Quand l’État recule, ce sont les associations qui tiennent. Les affaiblir, c’est saper une ligne de défense essentielle contre la polarisation, l’exclusion et le repli. Nos décideurs semblent avoir la mémoire courte. Le monde associatif a prouvé, crise après crise, qu’il était le rempart silencieux de notre cohésion sociale.
Un milieu associatif sous pression
Tout d’abord, les coupes budgétaires directes et les financements publics réduits poussent les ASBLs dans une détresse financière et un manque de prévisibilité accru. Par exemple, certains secteurs d’action voient les subsides réduits à hauteur de 25%. En Wallonie, les aides facultatives ont tout bonnement été supprimées depuis la fin de l’année 2024. La Codef (fédération multisectorielle du secteur associatif qui représente 650 associations actives en Wallonie) indique que la fin des subventions facultatives décrété par le gouvernement wallon menace directement 13% des ASBLs wallonnes. Selon la Codef, 37 % des associations qui survivent à la perte des aides facultatives devront réduire leur champ d’action. Moins de projets, moins de publics aidés, moins de capacité à innover ou répondre aux urgences sociales.
Concernant les donations, les citoyens et entreprises ont actuellement la possibilité d'obtenir une réduction d’impôt jusqu’à 45% en cas de dons. Le nouveau gouvernement fédéral envisage de réduire cette déductibilité fiscale à 30%. Une réduction de la déductibilité fiscale aurait un impact réel sur l’incitation aux dons privés et les actions philanthropiques essentielles à la pérennisation des activités associatives.

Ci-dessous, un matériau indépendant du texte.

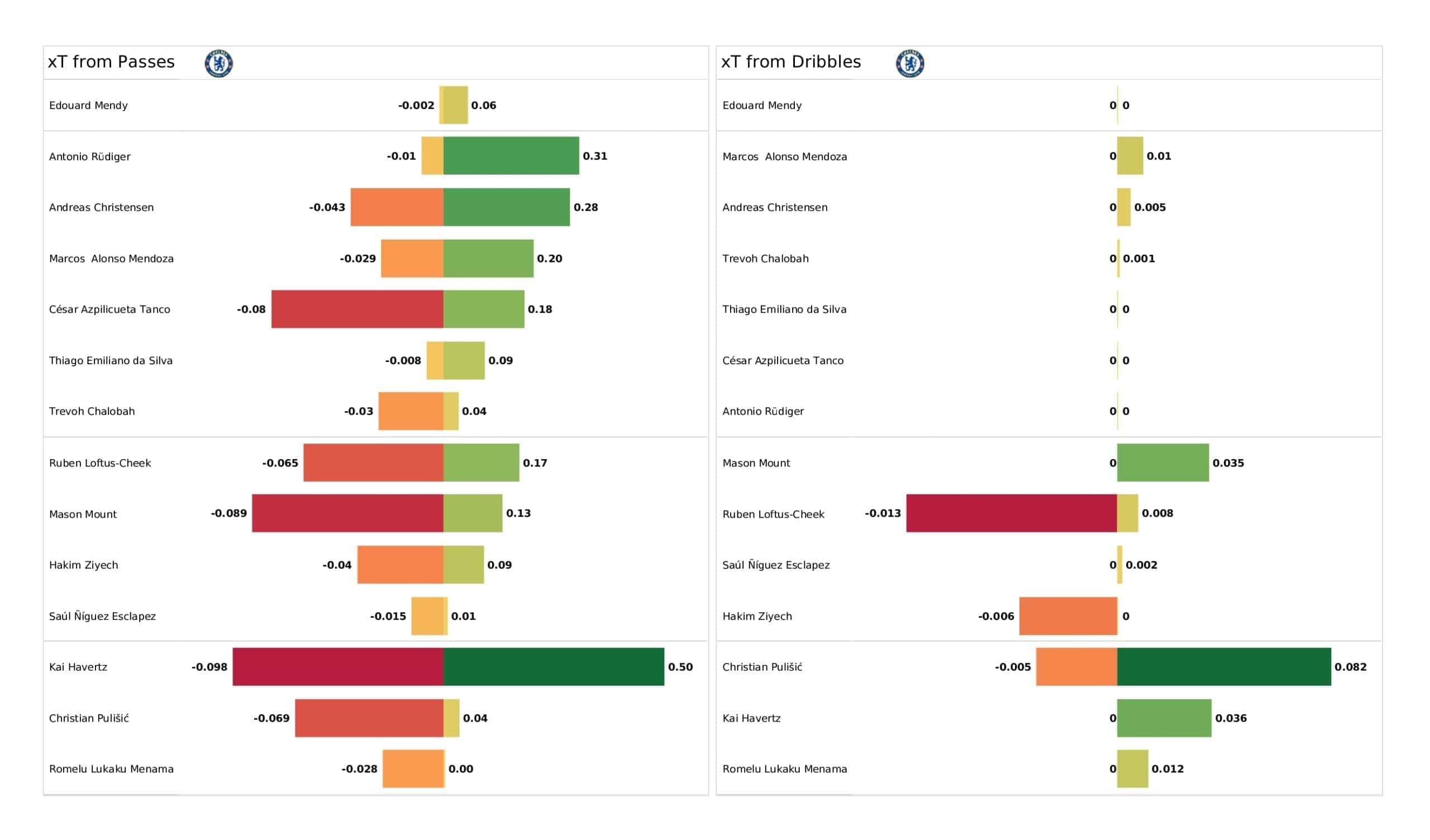Select Antonio Rüdiger's green 0.31 passes bar

(x=511, y=155)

Des pistes concrètes pour soutenir le tissu social
Le maintien de la déductibilité fiscale à 45%, pour garder intact le levier philanthropique ;
Un alignement des budgets prévus par les gouvernements actuels par rapport au gouvernement précédent envers le monde associatif afin de soutenir ce secteur ;
Interdire à l’avenir un recul budgétaire supérieur à un seuil critique (ex. 10%) d’une législature à l’autre et ainsi éviter une variabilité importante dans les provisions budgétaires et de fluctuations trop importantes pour les ASBLs ;
Mandater les banques privées et d’intérêt publics à créer des fonds qui financent et soutiennent des associations, à hauteur de 1% de leurs revenus annuels ;
Un financement pluriannuel des associations d’intérêt public, pour garantir leur capacité d’action et de prévision ;
Un tissu social robuste n’est pas un luxe que l’on peut se permettre en période de prospérité, puis négliger en période de stress budgétaire ou politique. Près de 30.000 personnes ont, lors de la manifestation du 22 mai pour le secteur non-marchand, martelé que ce secteur est en suffocation. Ces constats doivent être prises en compte et des actions importantes doivent être menées rapidement afin de ne pas laisser un pilier crucial de notre société s’effondrer.